TASK GOAL => Can you put the lines of this listing into a numbered list, leaving out the blank lines?

---

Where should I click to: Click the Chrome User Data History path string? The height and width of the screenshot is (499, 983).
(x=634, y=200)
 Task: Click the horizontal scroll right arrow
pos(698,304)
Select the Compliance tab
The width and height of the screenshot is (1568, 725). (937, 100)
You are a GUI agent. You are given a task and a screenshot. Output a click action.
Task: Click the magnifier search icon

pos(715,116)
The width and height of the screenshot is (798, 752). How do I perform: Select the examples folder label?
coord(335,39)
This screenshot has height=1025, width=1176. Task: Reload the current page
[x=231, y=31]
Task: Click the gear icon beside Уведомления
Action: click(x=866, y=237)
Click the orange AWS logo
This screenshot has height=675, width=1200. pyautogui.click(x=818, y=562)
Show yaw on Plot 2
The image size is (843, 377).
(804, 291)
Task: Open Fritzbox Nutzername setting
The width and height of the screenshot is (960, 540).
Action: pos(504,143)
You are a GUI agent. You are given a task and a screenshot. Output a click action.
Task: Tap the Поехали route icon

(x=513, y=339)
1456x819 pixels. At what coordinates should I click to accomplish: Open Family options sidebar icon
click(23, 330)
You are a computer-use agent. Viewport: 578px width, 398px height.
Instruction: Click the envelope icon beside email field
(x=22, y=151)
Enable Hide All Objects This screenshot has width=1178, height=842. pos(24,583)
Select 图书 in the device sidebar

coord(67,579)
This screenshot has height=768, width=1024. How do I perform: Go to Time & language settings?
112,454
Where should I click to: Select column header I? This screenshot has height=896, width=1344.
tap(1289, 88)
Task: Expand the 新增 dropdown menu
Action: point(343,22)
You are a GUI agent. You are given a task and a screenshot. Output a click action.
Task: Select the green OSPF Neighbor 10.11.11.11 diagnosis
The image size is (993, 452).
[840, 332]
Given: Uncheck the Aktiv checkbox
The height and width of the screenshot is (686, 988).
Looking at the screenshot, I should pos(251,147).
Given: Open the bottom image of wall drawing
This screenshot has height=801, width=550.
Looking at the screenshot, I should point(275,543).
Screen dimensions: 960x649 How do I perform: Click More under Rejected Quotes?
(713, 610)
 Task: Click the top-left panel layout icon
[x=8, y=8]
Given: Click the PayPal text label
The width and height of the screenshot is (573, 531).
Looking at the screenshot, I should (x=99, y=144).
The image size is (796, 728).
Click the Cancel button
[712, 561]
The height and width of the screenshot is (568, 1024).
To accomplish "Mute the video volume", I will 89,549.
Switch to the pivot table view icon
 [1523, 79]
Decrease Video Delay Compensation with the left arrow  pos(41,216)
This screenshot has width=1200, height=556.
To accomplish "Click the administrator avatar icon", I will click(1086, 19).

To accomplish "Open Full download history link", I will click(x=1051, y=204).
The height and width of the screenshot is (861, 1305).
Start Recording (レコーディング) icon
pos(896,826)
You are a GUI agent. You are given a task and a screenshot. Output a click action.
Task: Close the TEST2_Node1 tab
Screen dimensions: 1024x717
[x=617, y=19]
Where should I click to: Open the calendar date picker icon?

---

OUTPUT =>
1. Where should I click to: Click the Chrome User Data History path string? The height and width of the screenshot is (499, 983).
2. (x=634, y=200)
3.  Task: Click the horizontal scroll right arrow
4. pos(698,304)
5. Select the Compliance tab
6. The width and height of the screenshot is (1568, 725). (937, 100)
7. You are a GUI agent. You are given a task and a screenshot. Output a click action.
8. Task: Click the magnifier search icon
9. pos(715,116)
10. The width and height of the screenshot is (798, 752). How do I perform: Select the examples folder label?
11. coord(335,39)
12. This screenshot has height=1025, width=1176. Task: Reload the current page
13. [x=231, y=31]
14. Task: Click the gear icon beside Уведомления
15. Action: click(x=866, y=237)
16. Click the orange AWS logo
17. This screenshot has height=675, width=1200. pyautogui.click(x=818, y=562)
18. Show yaw on Plot 2
19. The image size is (843, 377).
20. (804, 291)
21. Task: Open Fritzbox Nutzername setting
22. The width and height of the screenshot is (960, 540).
23. Action: pos(504,143)
24. You are a GUI agent. You are given a task and a screenshot. Output a click action.
25. Task: Tap the Поехали route icon
26. (x=513, y=339)
27. 1456x819 pixels. At what coordinates should I click to accomplish: Open Family options sidebar icon
28. click(23, 330)
29. You are a computer-use agent. Viewport: 578px width, 398px height.
30. Instruction: Click the envelope icon beside email field
31. (x=22, y=151)
32. Enable Hide All Objects This screenshot has width=1178, height=842. pos(24,583)
33. Select 图书 in the device sidebar
34. coord(67,579)
35. This screenshot has height=768, width=1024. How do I perform: Go to Time & language settings?
36. 112,454
37. Where should I click to: Select column header I? This screenshot has height=896, width=1344.
38. tap(1289, 88)
39. Task: Expand the 新增 dropdown menu
40. Action: point(343,22)
41. You are a GUI agent. You are given a task and a screenshot. Output a click action.
42. Task: Select the green OSPF Neighbor 10.11.11.11 diagnosis
43. The image size is (993, 452).
44. [840, 332]
45. Given: Uncheck the Aktiv checkbox
46. The height and width of the screenshot is (686, 988).
47. Looking at the screenshot, I should pos(251,147).
48. Given: Open the bottom image of wall drawing
49. This screenshot has height=801, width=550.
50. Looking at the screenshot, I should point(275,543).
51. Screen dimensions: 960x649 How do I perform: Click More under Rejected Quotes?
52. (713, 610)
53.  Task: Click the top-left panel layout icon
54. [x=8, y=8]
55. Given: Click the PayPal text label
56. The width and height of the screenshot is (573, 531).
57. Looking at the screenshot, I should (x=99, y=144).
58. The image size is (796, 728).
59. Click the Cancel button
60. [712, 561]
61. The height and width of the screenshot is (568, 1024).
62. To accomplish "Mute the video volume", I will 89,549.
63. Switch to the pivot table view icon
64.  [1523, 79]
65. Decrease Video Delay Compensation with the left arrow  pos(41,216)
66. This screenshot has width=1200, height=556.
67. To accomplish "Click the administrator avatar icon", I will click(1086, 19).
68. To accomplish "Open Full download history link", I will click(x=1051, y=204).
69. The height and width of the screenshot is (861, 1305).
70. Start Recording (レコーディング) icon
71. pos(896,826)
72. You are a GUI agent. You are given a task and a screenshot. Output a click action.
73. Task: Close the TEST2_Node1 tab
74. Screen dimensions: 1024x717
75. [x=617, y=19]
76. Where should I click to: Open the calendar date picker icon?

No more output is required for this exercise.